Copy out each line below that contains the word "Instruction".

Task material:
· · ·
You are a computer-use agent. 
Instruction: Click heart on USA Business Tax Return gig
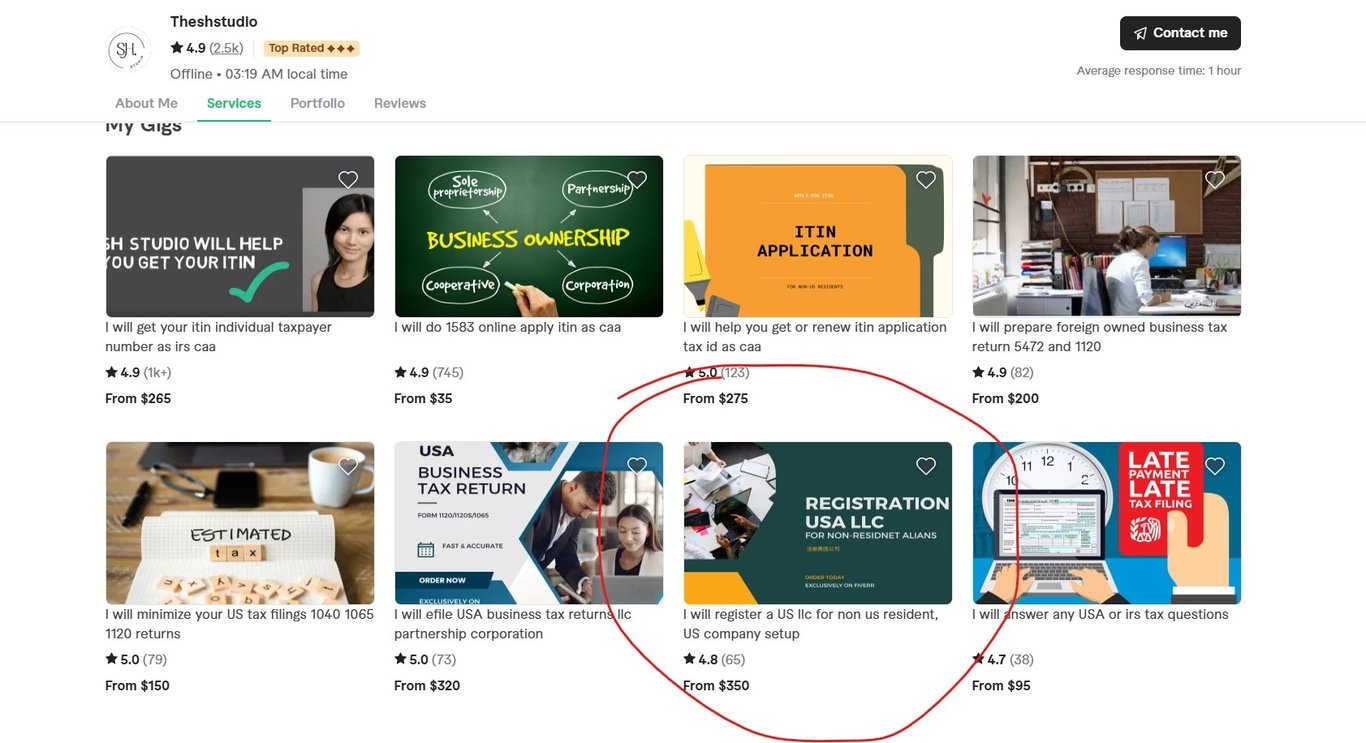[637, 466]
· · ·
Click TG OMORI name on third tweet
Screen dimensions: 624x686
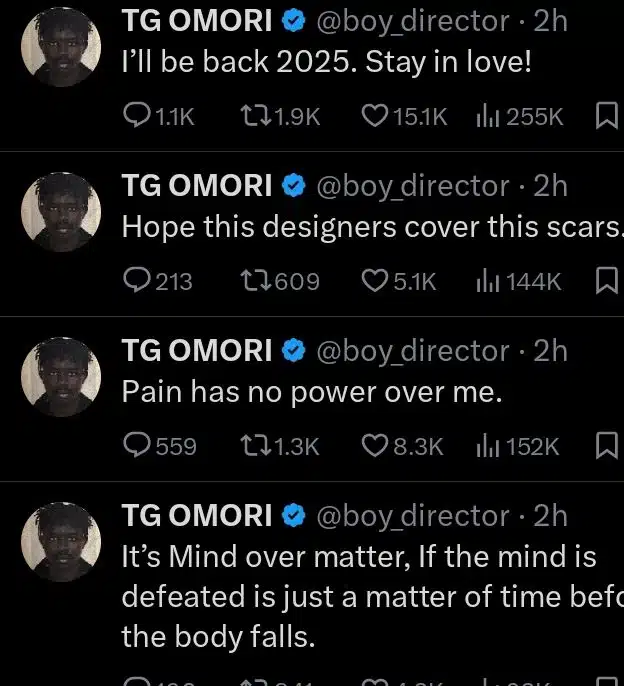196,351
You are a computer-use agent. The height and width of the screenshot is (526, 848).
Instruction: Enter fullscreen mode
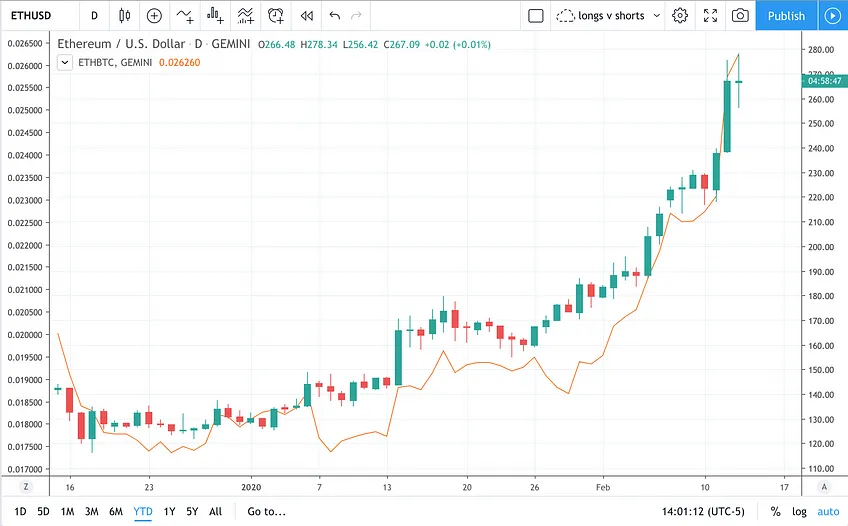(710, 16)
· · ·
Result of this task:
Instruction: Click heart on USA Business Tax Return gig
Instruction: Enter fullscreen mode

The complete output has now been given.